MOSCOW, Ocotber 23 (RIA Novosti) - Pilot John Bode takes a restored B-17 aircraft for a flight and remembers the days during the war when flying such an airplane was not as pleasant as it feels now.
He recalls the daytime bombing raids over Nazi Germany and occupied Europe back when he was in his early 20s. "Think about what was going through their heads," he told a group of passengers on the tarmac at Easton airport, a two-hour drive east of Washington, as cited by AFP.
Along with Bode, Herbert Meeker, another war-time pilot flew 30 missions over Germany as a B-17 navigator when he was only 20 years old.

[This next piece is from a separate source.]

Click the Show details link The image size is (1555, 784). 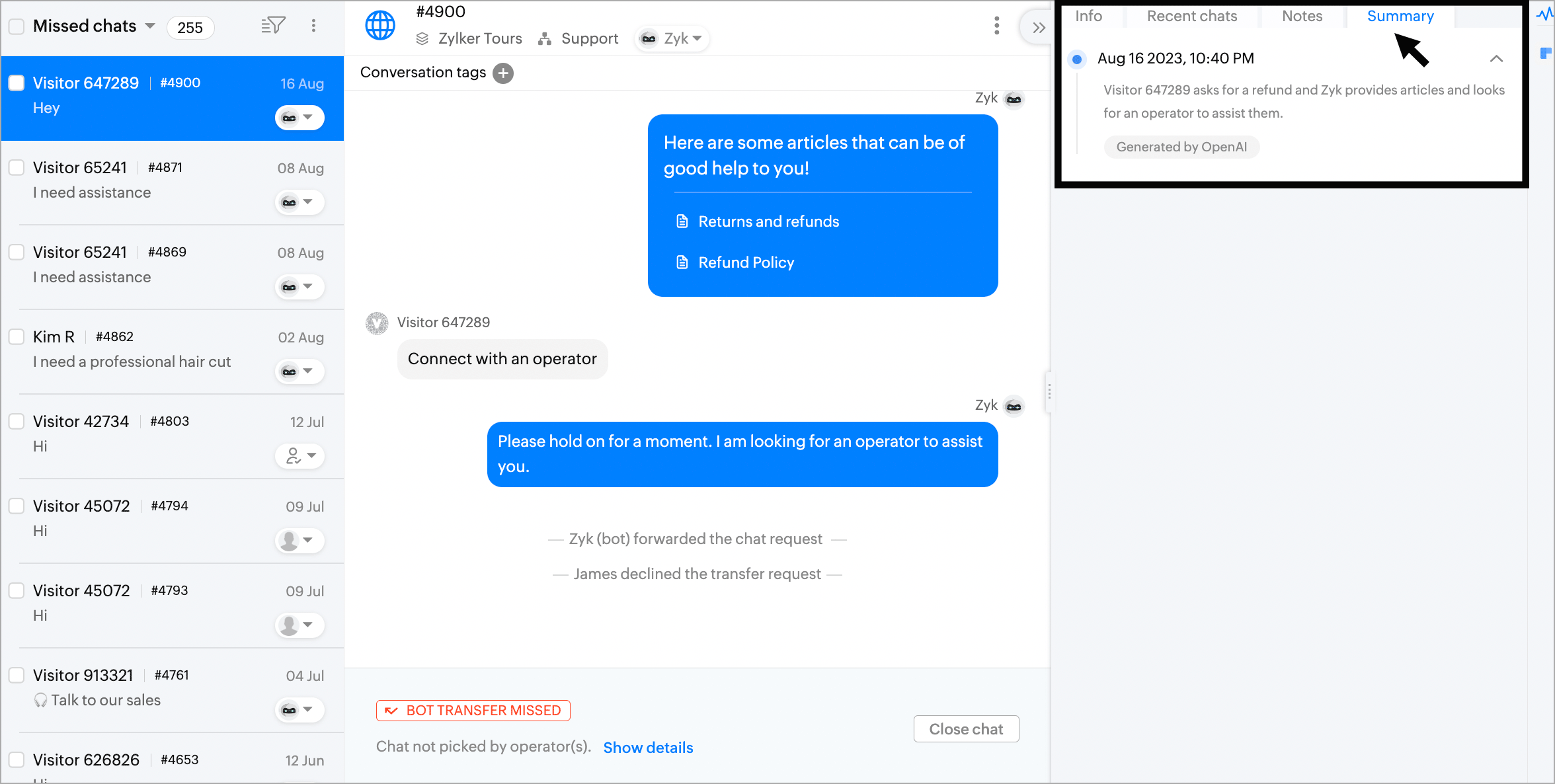[648, 748]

“The missions were very long, about eight hours long. It was late 1944 and early 1945, so therefore it was very cold at 30,000 feet. That was the hardest part of the entire tour for me, trying to keep warm if and when my heated suit failed,” he stated to the AFP.
“I've flown over 1,600 hours in this airplane, and I've never seen anybody come off ... without a smile on their face,” pilot George Daubner told NDTV. “People love this plane. They love the sights, the sounds, the smells of the B-17, the vibrations - that's something very special.”
It costs around US$400 for a B-17 flight, but still there's enough interest for B-17 called the Aluminum Overcast to make about 350 flights a year over the country, according to AFP.
"More now than ever, it's expensive to operate these planes," said Hunter Chaney of the Collings Foundation, “but they really are living machines. The more they fly, the better they are," he told AFP.